This Week in Dual-Use
NEWS
US used kamikaze drones in Venezuela
Footage has emerged from Venezuela of Shahed-style UAVs striking targets during the operation to capture Maduro. These are likely to be American LUCAS (low-cost uncrewed combat attack system) drones, although the Pentagon has refused to confirm it.
LUCAS is an American-made kamikaze drone reverse-engineered from an Iranian Shahed-136. In fact, the delta wing design dates back to West Germany’s DAR (Dornier Die Drone Antiradar) project from the 1980s, a radar-hunting drone which was discontinued after the collapse of the Soviet Union.
Although this isn’t the first time the LUCAS has been fired in anger, its use as part of a complex combined arms operation is a first. It seems Western military tactics are now explicitly incorporating technology proven in Ukraine (in this instance on the Russian side).
In times gone by America might have fired a few Tomahawk missiles, at a cost of $1m each. The LUCAS is thought to cost about $35k - an embodiment of the attritable mass concept that defence officials like to talk about.
The Americans have been quick, and unabashed, in their copying of the Shahed drone. Now the European defence spending taps are open, it will be interesting to see if we take the same approach.
China turns cargo ship into drone aircraft carrier
A Chinese cargo ship is being used to test a ship-mounted electromagnetic aircraft launch system capable of launching large, fixed-wing combat drones.
This is an intriguing bit of signalling from China, which is very deliberate in its dissemination of imagery of novel military technology. It is very obviously not a mature capability, so the PLA is communicating its willingness to experiment rather than technological sophistication.
Westerns navies have been testing UAVs at sea for years, but not with large CCAs (collaborative combat aircraft) or with dedicated drone-carrying ships.
Where before gentlemen wearing aviators and sheepskin leather jackets boldly piloted the most advanced technology in existence, taking off and landing on tiny swaying runways, now dogfights might be fought by goggle-wearing controllers, tucked away in an ops room somewhere below deck.
Meanwhile Hanwha, a Korean defence prime, and Havoc AI, an American developer of USVs, have partnered to develop a 200ft uncrewed ship.
Hanwha is moving very aggressively into foreign defence markets. It is helping to dig the US out of its shipbuilding crisis by creating the Hanwha Philly Shipyard, and is increasingly present in European defence - most notably in Poland. The look and feel of maritime power is changing quickly.
China achieves quantum error correction with microwaves
Chinese researchers demonstrated fault-tolerant quantum error correction using an all-microwave control approach, marking the first such result outside the US and narrowing the gap with Google.

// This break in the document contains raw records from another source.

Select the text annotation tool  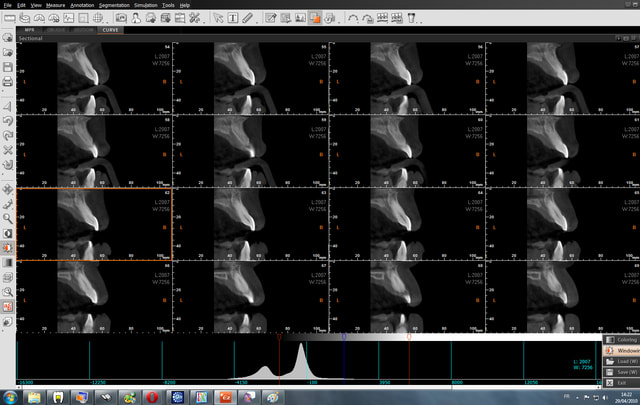point(233,18)
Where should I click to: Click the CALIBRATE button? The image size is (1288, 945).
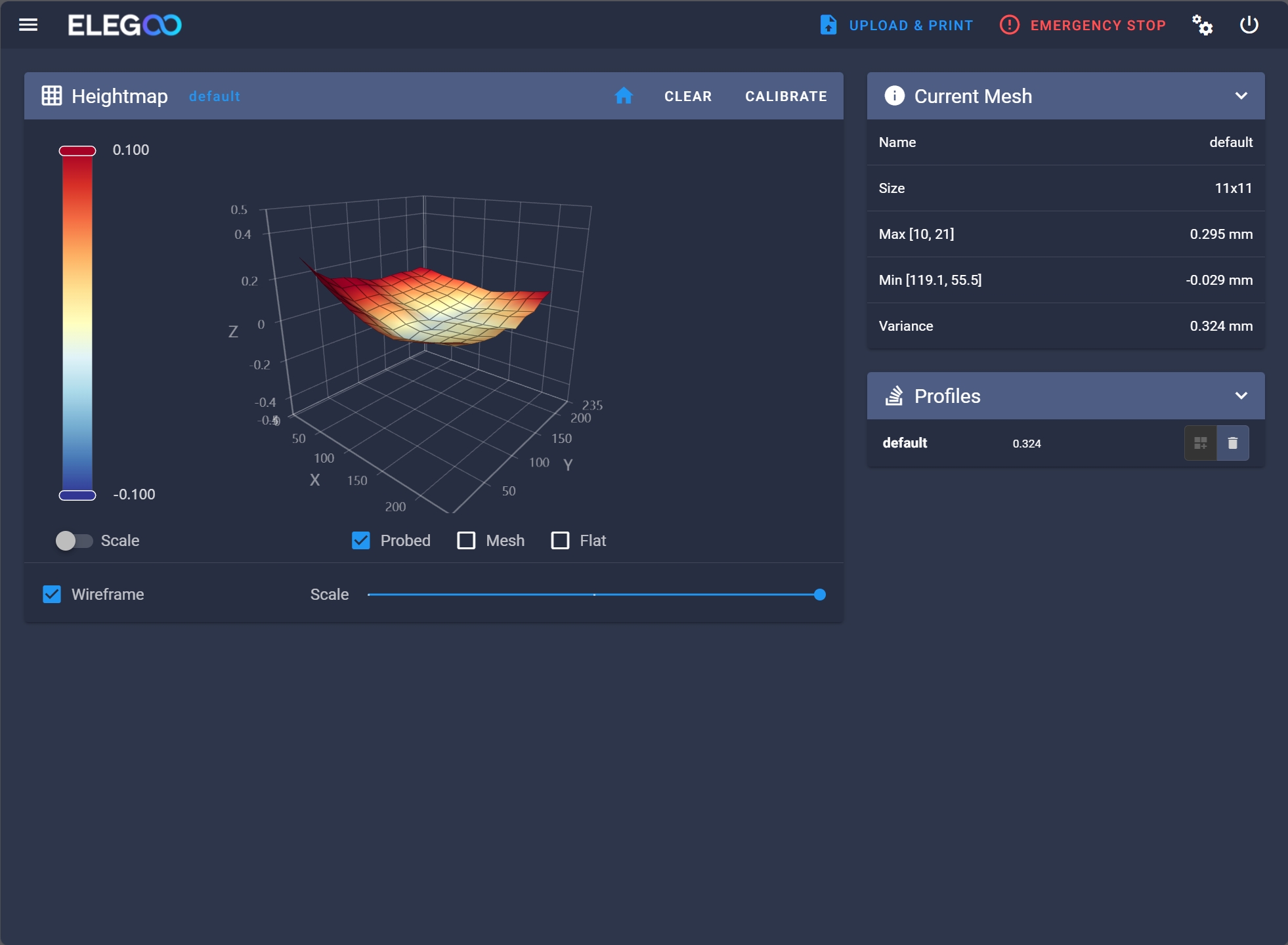(x=786, y=96)
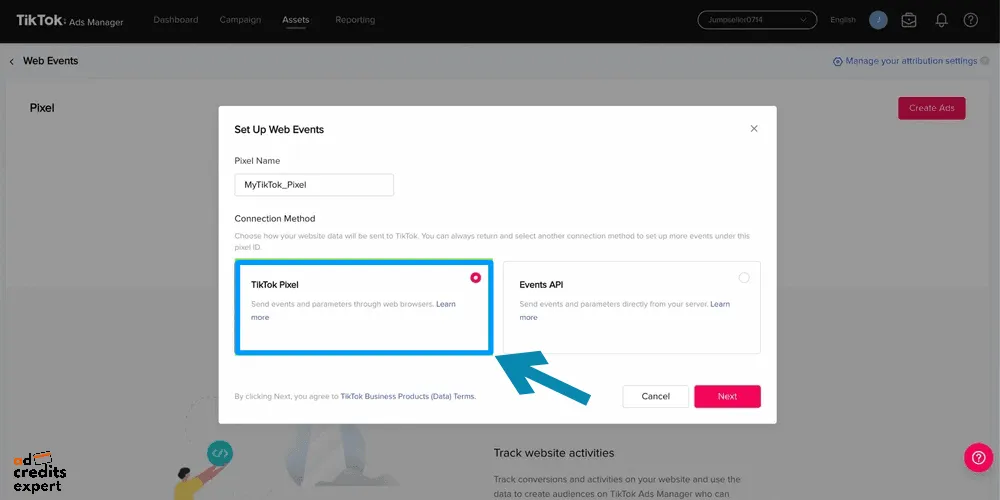Select the Events API radio button
Screen dimensions: 1000x500
point(744,277)
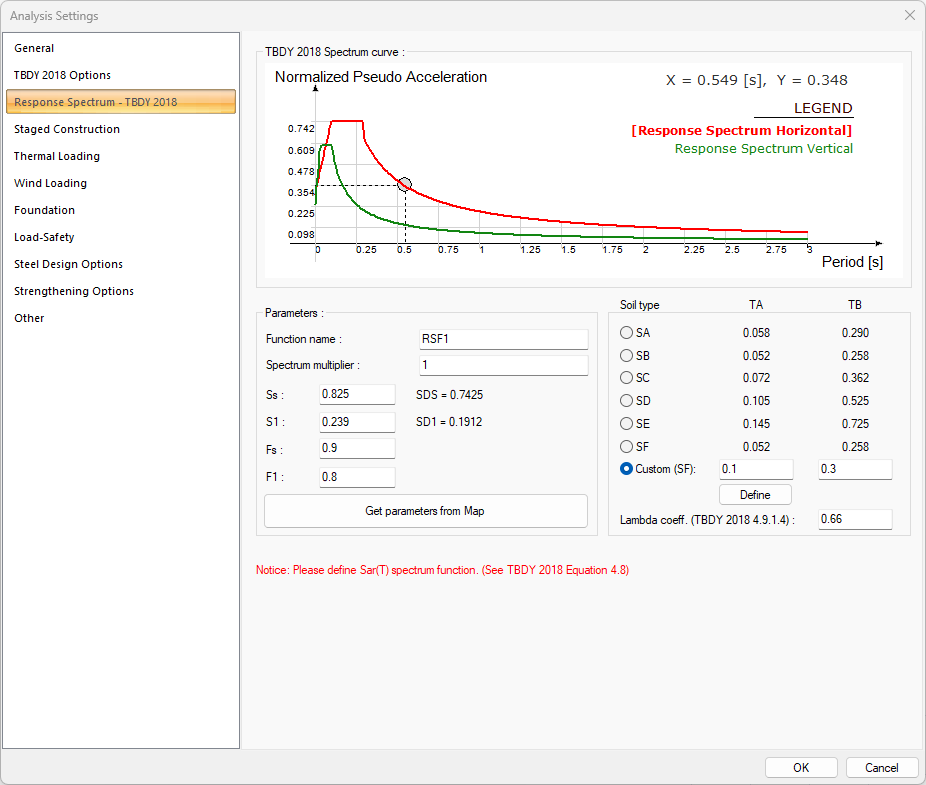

One of my predictions for 2026 was that a leading quantum computing company would demonstrate 200+ logical qubits (so far the record is 48, achieved by Microsoft & Quantinuum in 2024). I had lazily assumed that this would be achieved by a Western quantum computing company, but the news coming out of China makes me think twice.
Good error correction is one of two or three elements that will unlock useful quantum computing. In 2025 Google used its 105-qubit Willow processor to demonstrate exponentially reduced error rates as the system scaled up, a critical milestone known as operating below threshold. That, in large part, drove my prediction for 2026.
As in defence tech, in quantum China continues to challenge the West’s claim to dominance.
FUNDRAISING
Harmattan AI, a French developer of autonomy and mission-system software for defence aircraft, raised a €200m Series B led by Dassault Aviation.
Onebrief, an American developer of AI-driven collaborative planning software for military operations, raised a $200m Series D co-led by Battery Ventures and Sapphire Ventures.
Defense Unicorns, an American developer of software that securely delivers updates to disconnected military systems, raised a $136m Series B at a $1+ billion valuation. The deal was led by Bain Capital.
Valinor Enterprises, an American holding company for defence and government technology, raised a $54m Series A led by Friends & Family Capital.
Qualinx, a Dutch developer of ultra-low-power satellite positioning chips, raised a $23.4m round led by Invest-NL.
Terra Industries, a Nigerian developer of autonomous systems, raised an $11.8m seed round led by 8VC.
Haiqu, an American developer of software designed to run practical applications on today’s quantum hardware, raised an $11m seed round led by Primary Venture Partners.
Vitrealab, an American developer of photonic chips for augmented reality displays, raised an $11m Series A co-led by LIFTT Italian Venture Capital and LIFTT EuroInvest.
Dirraqtion, an American developer of quantum-enabled cameras for space, emerged from stealth with a $4.2m pre-seed round led by QDNL.